Voilà six mois qu’on se demande chaque matin que le Dieu des chômeurs fait à notre intention, en voyant les paniers de déchets, en écoutant les bobards radiophoniques, en contemplant les ravaudages ministériels, les parlementasseux qui se « bourrent » de pognon, les fonctionnaires qu’on repique sur tous les ministères, les colonels on case dans tous les placards, toute la comédie de là-bas : comprendront-ils ? S’en iront-ils ? Notre Maréchal voit-il tout ça ? Donnera-t-il le coup de balai ?
Vichy a prétendu refaire la France. En fait, elle n’est que repeinte, rebadigeonée. Votre entourage vous a trompé. Et rebadigeonée anglais, juif, et vieux républicain royaliste.
Le faubourg Sainte-Galette du Palais-Barbon !
Nos paires, à Verdun ne vous sont pas lâché., Aujourd’hui, vous nous avez abandonnés. Vos gens de Vichy se sont occupés de leurs sous. Nous, la zone occupée, on s’est foutu de nos trognes ; on s’dit:« Ah ! Ah ! Ces gaillards, ils sont allés se rendre aux Allemands ! Qu’ils le payent ! »
Ah ! Les pauvres pourris ! Dans leur France libre, ils sont enfermés dans la cage à Juifs.
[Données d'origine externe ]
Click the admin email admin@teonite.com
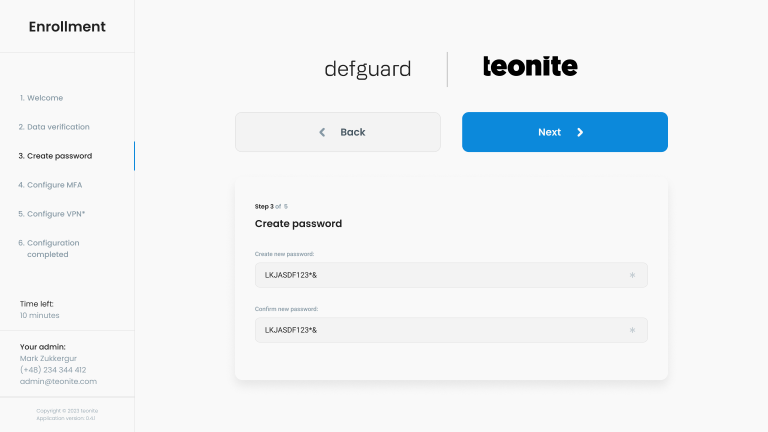 58,381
C’est une bouilloire à bavoteux, leur zone papotarde.
Maintenant, mon Maréchal, il faudrait vous décider à savoir ce que vous voulez faire de nous ! Des esclaves à Juifs ou bien des Français ?
La Révolution nationale, ça ne se fait pas avec des poux dans la tête et des cornes au front.
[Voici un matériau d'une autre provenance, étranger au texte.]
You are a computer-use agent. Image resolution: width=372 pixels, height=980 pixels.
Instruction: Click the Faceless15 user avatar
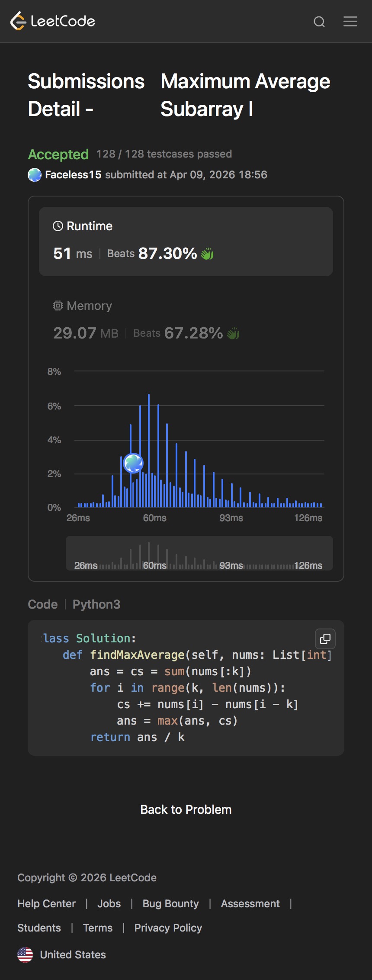(35, 175)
… Pas avec Flandin (les petits gâteaux de Dommecy-sur-Cure en attendant le Chancelier !) La clique à Mercier, la bande à Prouvost, Rueff, Baudouin, Bouthillier, Dumoulin de la Barthète et autres charrettes de judéo-jésuites.
Pas avec les cognes à Méténier pour protéger les galonnards inutiles et la mafia des marquis-colonels-comtes.
La France, c’est du sang pur, c’est pas du jus de navet capitaliste.
Je vous le dis, les yeux dans les yeux, mon Maréchal.
Aujourd’hui, le populo énervé veut remonter la pente, tout seul.
On va peut-être descendre dans la rue pour ameuter le peuple et crier. Il y a quelques mois, on aurait crié : « vive le maréchal ! ». Aujourd’hui, on ajoutera : « à bas Vichy ! ».
À force d’attendre, on est devenus trop pauvres ! Enragés comme des moutons dont la patience est morte ! Désespérés de la boue des vieux partis ! Privé le chef ! Le cœur plein d’un sang fou ! Car on a le droit de vivre, nom de Dieu, mon Maréchal, sans être roulés par la bande de youtres de Vichy.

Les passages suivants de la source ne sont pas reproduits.